L’Agence internationale pour l’intégrité du tennis a publié vendredi le document complet expliquant la suspension de Markéta Vondroušová. Quarante-huit pages qui éclairent une sanction jugée brutale par le tennis tchèque — et qui referment, ou presque, un dossier ouvert en décembre dernier.
Le 3 décembre 2025, une agente antidopage se rend au domicile de Markéta Vondroušová pour un contrôle inopiné. La gagnante de Wimbledon 2023 refuse de fournir un échantillon, alléguant que l’officielle se présente en dehors du créneau d’une heure renseigné dans son système de localisation. Ce refus lui coûte quatre ans de carrière.
L’ITIA a récemment rendu public l’intégralité de sa décision, restée confidentielle depuis l’annonce de la sanction le 22 juin.

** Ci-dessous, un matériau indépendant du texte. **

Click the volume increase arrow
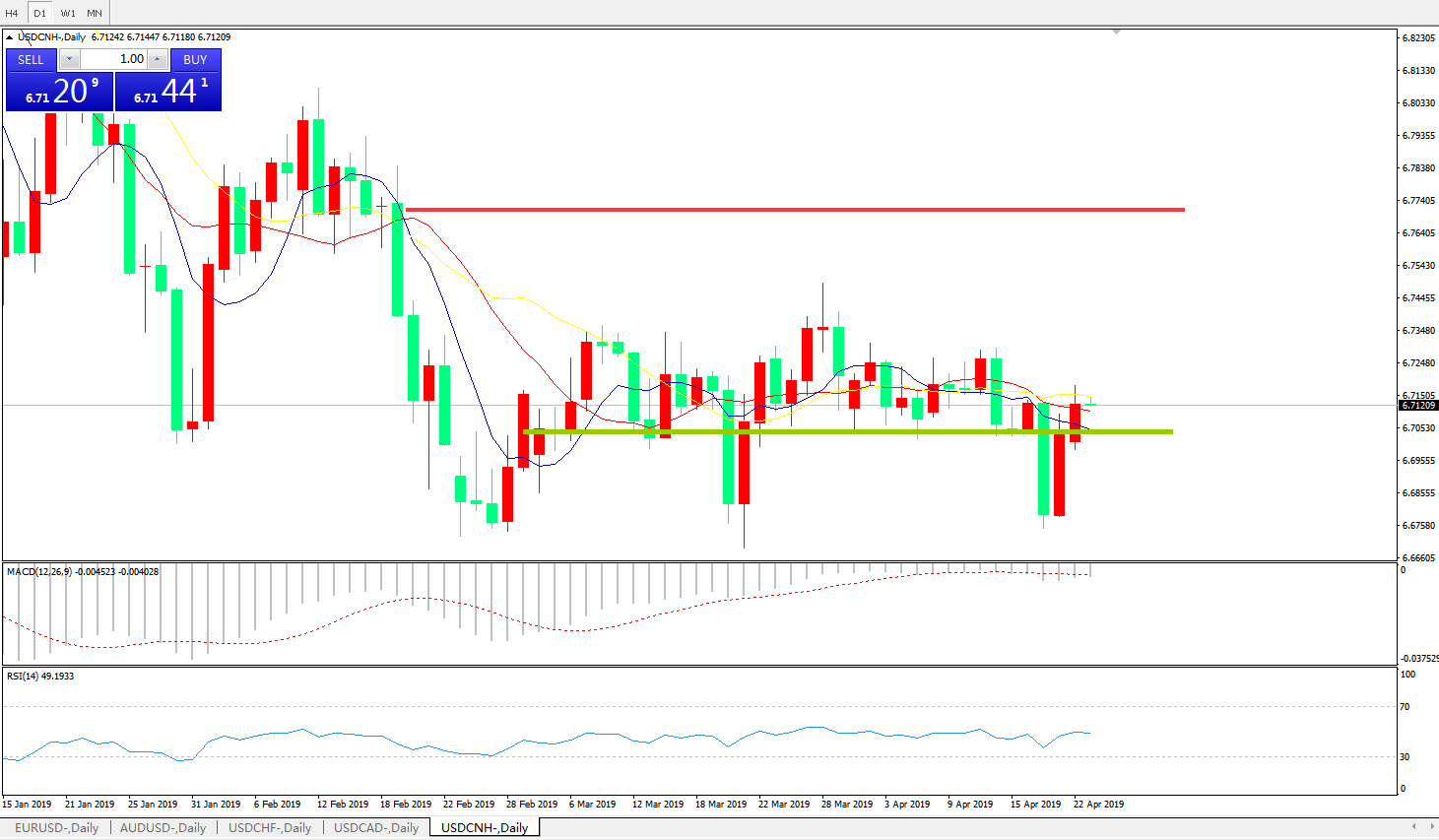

Le rapport, méthodique et détaillé, fait état des circonstances entourant la suspension.
L’anxiété reconnue, mais écartée
La défense de Vondroušová reposait sur des expertises médicales affirmant qu’elle souffrait d’un trouble anxieux généralisé et d’une réaction aiguë au stress, pouvant avoir altéré son jugement. Bien que le tribunal reconnaisse l’anxiété éprouvée ce jour-là, il conclut que les expertises étaient insuffisamment étayées et que son état ne l’avait pas empêchée de comprendre la situation. Le refus est donc jugé délibéré, sans pour autant établir qu’elle cherchait à dissimuler un recours au dopage.
Deux contrôles négatifs après les faits
Aucune substance interdite n’a été détectée lors des deux contrôles effectués après l’incident : un échantillon fourni le 7 décembre 2025, puis un autre le 3 mai 2026. L’ITIA précise qu’un refus de se soumettre à un contrôle doit être sanctionné avec la même rigueur qu’un test positif, afin de ne pas inciter d’autres joueurs à agir de la même manière.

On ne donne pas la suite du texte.